TO-DO LIST:
1. According to the Port Elizabeth article, how much was Nontwaza Ruselo paid to have the ANC mural put on her wall?
2. List every person named in the Port Elizabeth article.
3. Set down the portion of the Port Elizabeth article that starts at the words "Control of most" and ends after "elections. Credit: Martin Plaut.".

Control of most areas is unlikely to change following the elections, but Port Elizabeth has switched hands recently and could do again.

South Africa elections: Former mayor of Port Elizabeth Athol Trollip at a Democratic Alliance rally in East London. Credit: Martin Plaut.

Former mayor of Port Elizabeth Athol Trollip at a Democratic Alliance rally in East London ahead of the South Africa elections. Credit: Martin Plaut.

This is the second instalment of a three-part series around the South Africa elections on 8 May. Read the first on South Africa’s “forgotten rural voters” here.

In the city of Port Elizabeth, in South Africa’s Eastern Cape, elegant hotels and restaurants are strung out along the seafront. The beach is clean, the park alongside it well-maintained. Just to the east is the dock, set back from which lies the real reason people flock here: its factories.

Car manufacturing was established in Port Elizabeth under apartheid, with huge government incentives. The industry survives today, though it has been struggling and here, like elsewhere across South Africa, arguably the main issue on people’s minds ahead of the 8 May elections is employment.

In the Zwide township, I meet with voter Nontwaza Ruselo at her home where a huge ANC mural has been painted on her wall. “They paid me R1,000 ($69) in April and again in May to put it up,” she explains. It’s a lot of money in this household. I ask when they paint will over it. “Oh, they didn’t say,” she says.

There are six women in the sitting room, chatting and preparing a meal. None of them has a job. They all live on the R1,700 ($117) a month Ruselo gets as a pension.

Tsidi Mahomana, a very articulate 44-year-old, has her matric (i.e. she graduated from high school) and other certificates, but still can’t find work. “The main thing is a job,” she says despairingly. She is worried that there is nothing on the horizon for her and the bills keep mounting up: R250 ($17) for funeral insurance (everyone saves to get buried) and about the same for electricity. “What have we left for food and clothes?” she asks.

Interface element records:
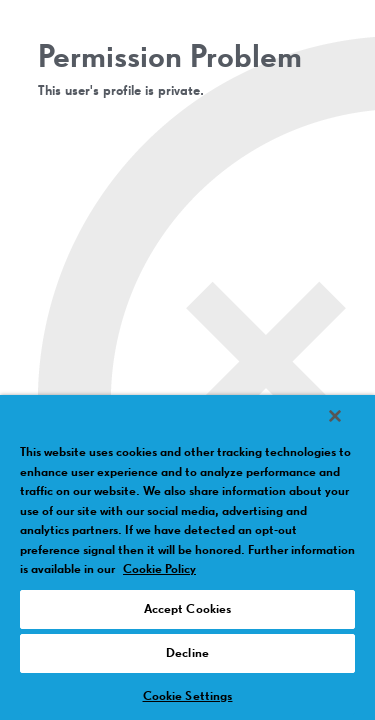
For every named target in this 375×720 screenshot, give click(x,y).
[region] (187, 557)
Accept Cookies (188, 609)
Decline (187, 653)
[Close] (335, 416)
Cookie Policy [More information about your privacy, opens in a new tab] (159, 569)
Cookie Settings (188, 696)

WRITTEN RESPONSES:
1. R1,000 ($69) in April and again in May.

2. Athol Trollip, Martin Plaut, Nontwaza Ruselo, Tsidi Mahomana

3.
Control of most areas is unlikely to change following the elections, but Port Elizabeth has switched hands recently and could do again.

South Africa elections: Former mayor of Port Elizabeth Athol Trollip at a Democratic Alliance rally in East London. Credit: Martin Plaut.

Former mayor of Port Elizabeth Athol Trollip at a Democratic Alliance rally in East London ahead of the South Africa elections. Credit: Martin Plaut.